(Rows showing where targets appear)
%%

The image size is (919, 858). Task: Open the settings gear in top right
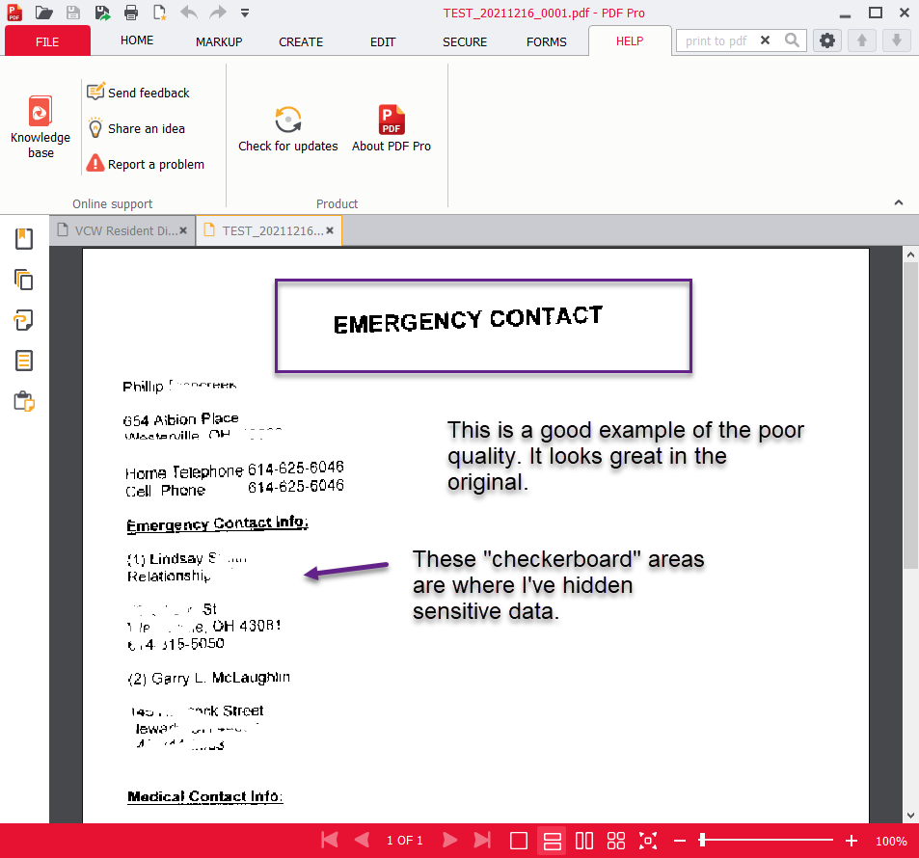coord(826,40)
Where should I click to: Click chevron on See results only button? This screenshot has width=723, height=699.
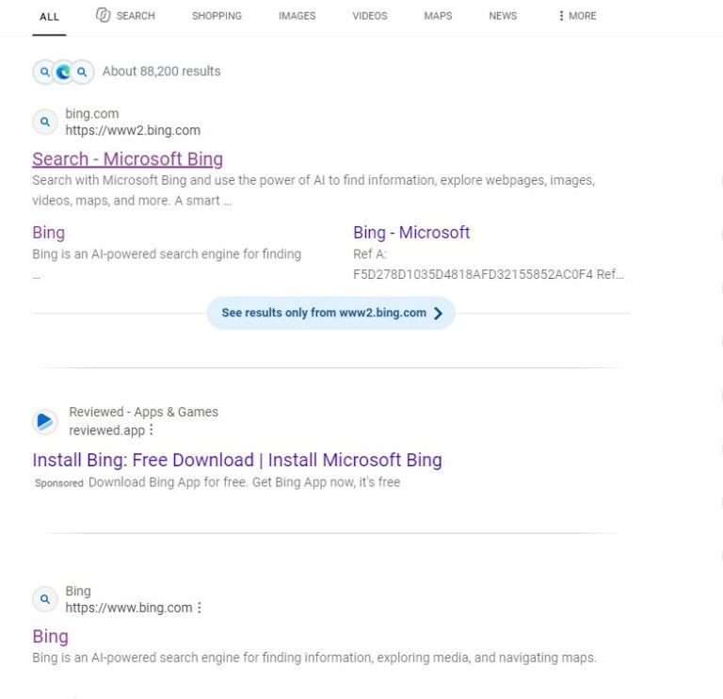[438, 314]
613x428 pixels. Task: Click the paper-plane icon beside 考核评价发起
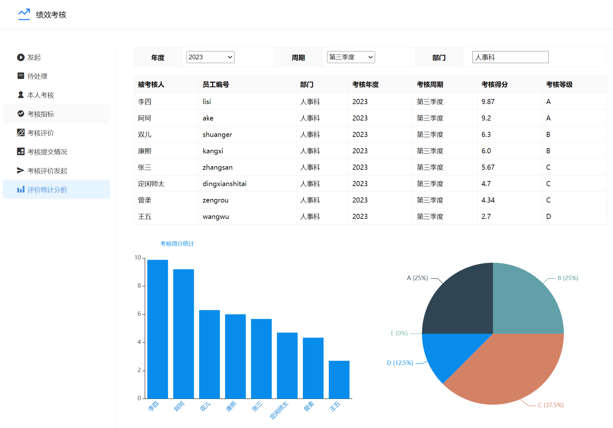[x=21, y=170]
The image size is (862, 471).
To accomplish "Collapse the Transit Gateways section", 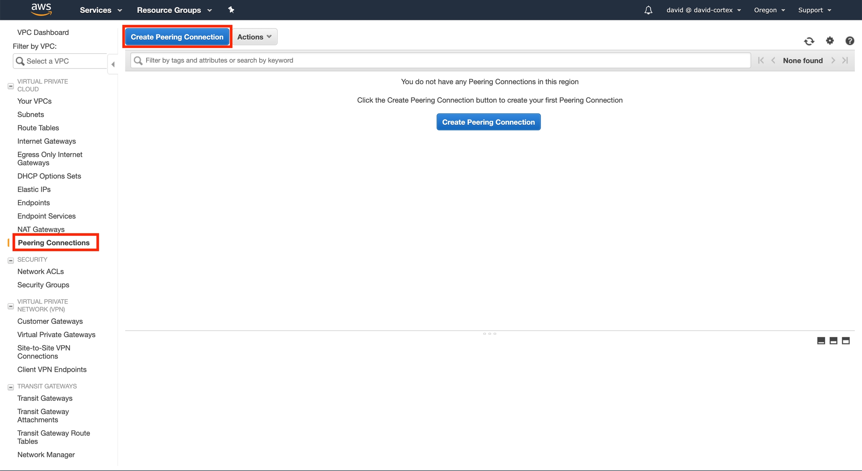I will coord(11,387).
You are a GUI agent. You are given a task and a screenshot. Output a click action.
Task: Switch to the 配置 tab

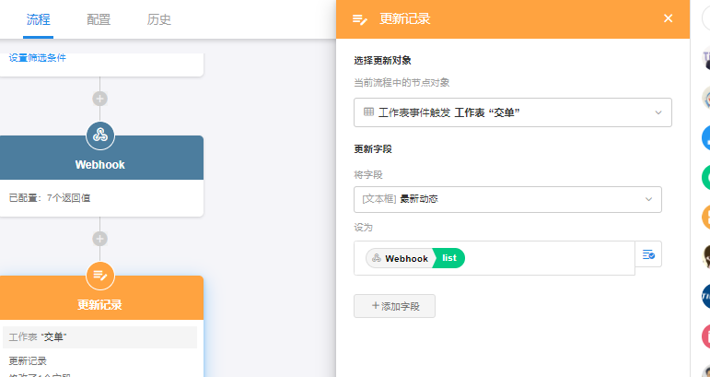[x=99, y=19]
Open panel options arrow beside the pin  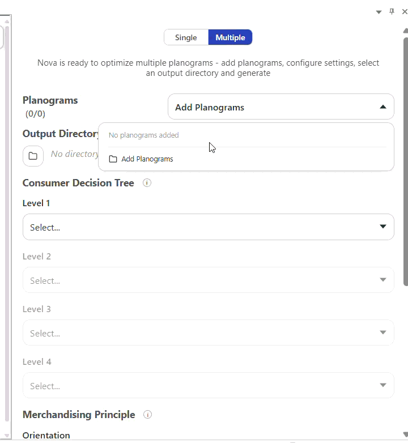[x=379, y=12]
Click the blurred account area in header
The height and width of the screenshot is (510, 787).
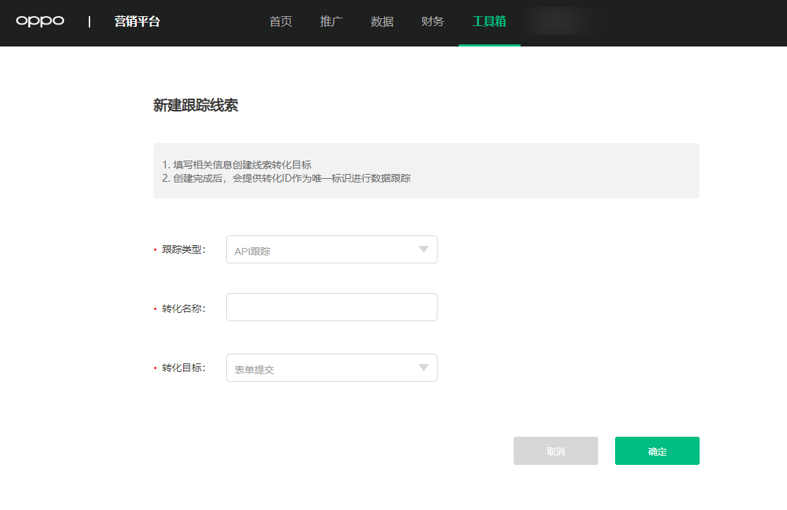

%%

> Aim
Quote the records word for word, starting at the beginning and ending at the line that contains "[x=21, y=170]", with both of those lines included. Leave the pictures out of your answer.

> Complete response
The image size is (919, 858). Task: Open the settings gear in top right
coord(826,40)
Where should I click to: Click chevron on See results only button? This screenshot has width=723, height=699.
[438, 314]
613x428 pixels. Task: Click the paper-plane icon beside 考核评价发起
[x=21, y=170]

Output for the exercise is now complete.